What is being asked:
Every line from the one with "Task: Click the layers icon in form toolbar" up to and including the one with "The width and" is to be output exactly as it appears below; pictures are not.
Top of Input data
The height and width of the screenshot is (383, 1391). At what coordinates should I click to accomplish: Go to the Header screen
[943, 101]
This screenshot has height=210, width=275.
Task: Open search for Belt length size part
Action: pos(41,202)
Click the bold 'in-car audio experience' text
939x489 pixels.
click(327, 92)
Bottom of Input data
Top of Input data
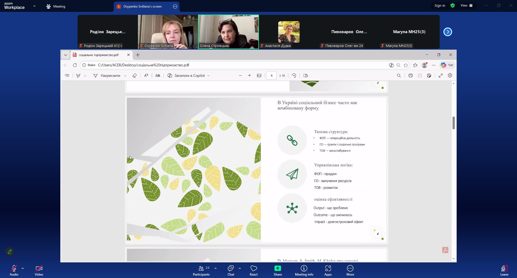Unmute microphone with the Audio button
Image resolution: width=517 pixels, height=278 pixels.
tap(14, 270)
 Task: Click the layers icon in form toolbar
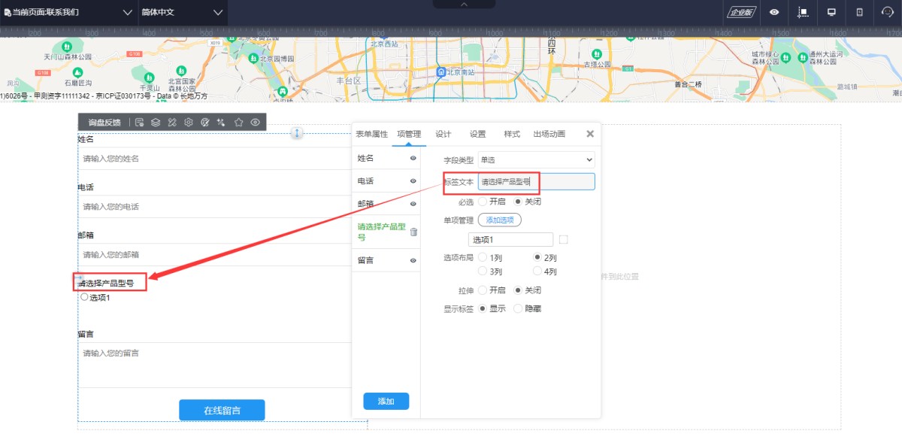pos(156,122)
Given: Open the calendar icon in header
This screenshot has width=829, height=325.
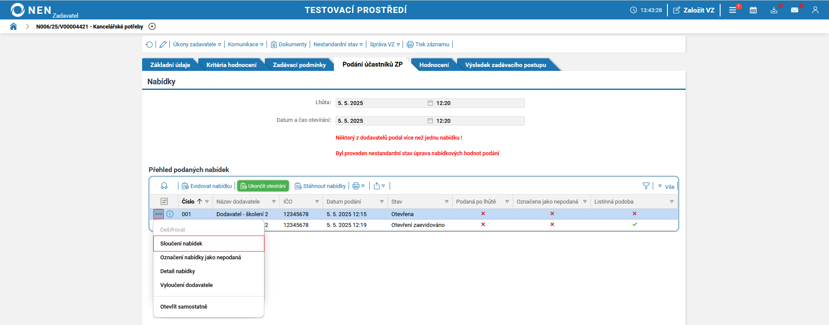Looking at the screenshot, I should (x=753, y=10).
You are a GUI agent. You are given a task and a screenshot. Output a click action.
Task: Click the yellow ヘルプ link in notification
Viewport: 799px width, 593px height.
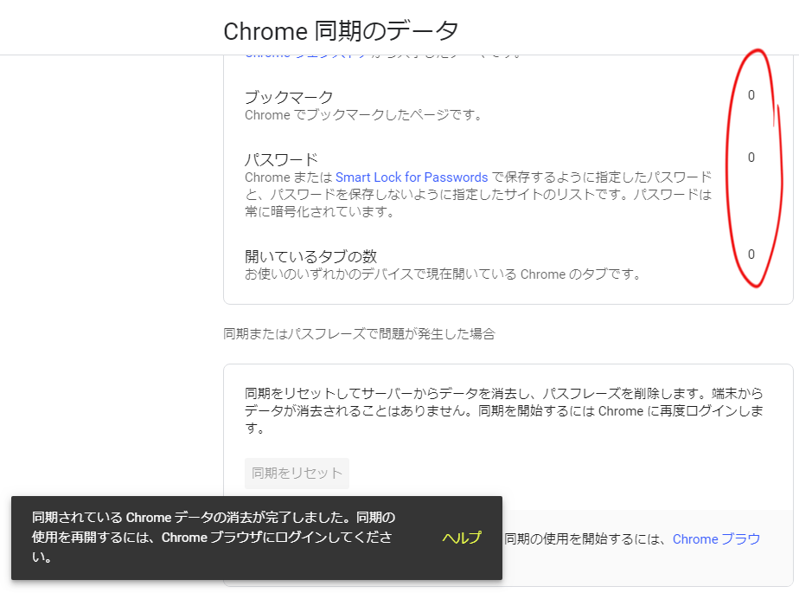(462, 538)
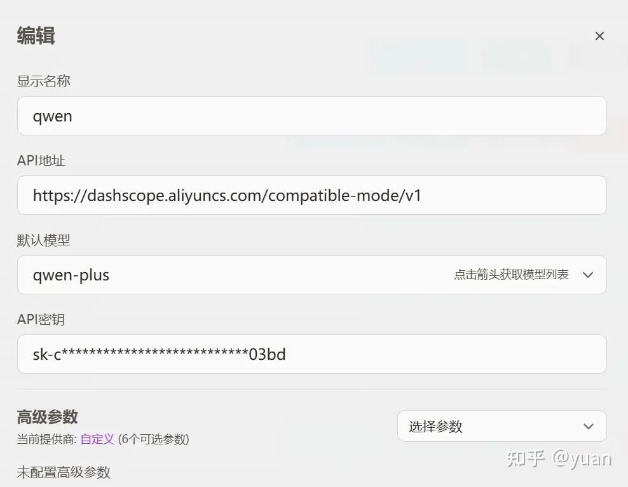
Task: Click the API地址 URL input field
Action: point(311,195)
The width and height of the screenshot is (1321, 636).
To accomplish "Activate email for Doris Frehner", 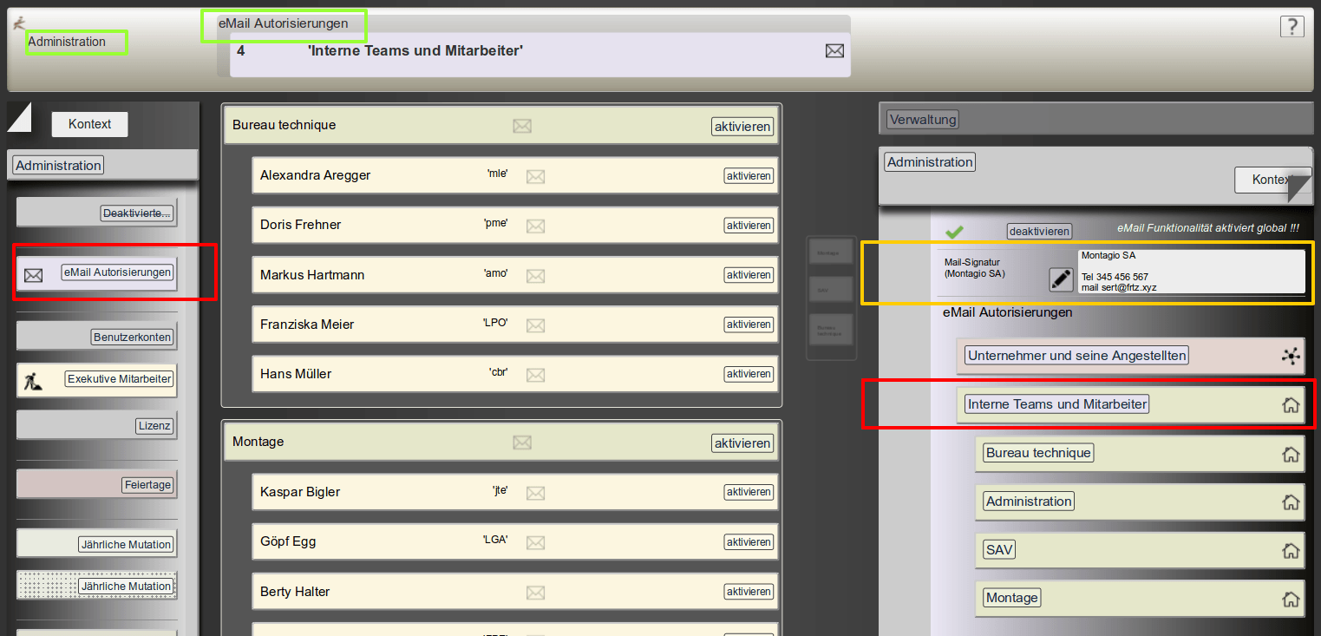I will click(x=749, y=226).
Bottom of Input data
Task output:
 Task: Click the layers icon in form toolbar
pos(156,122)
Given: Open the calendar icon in header
This screenshot has width=829, height=325.
Looking at the screenshot, I should (x=753, y=10).
You are a GUI agent. You are given a task and a screenshot. Output a click action.
Task: Click the yellow ヘルプ link in notification
Viewport: 799px width, 593px height.
(462, 538)
Task: Click the API地址 URL input field
Action: point(311,195)
The width and height of the screenshot is (1321, 636).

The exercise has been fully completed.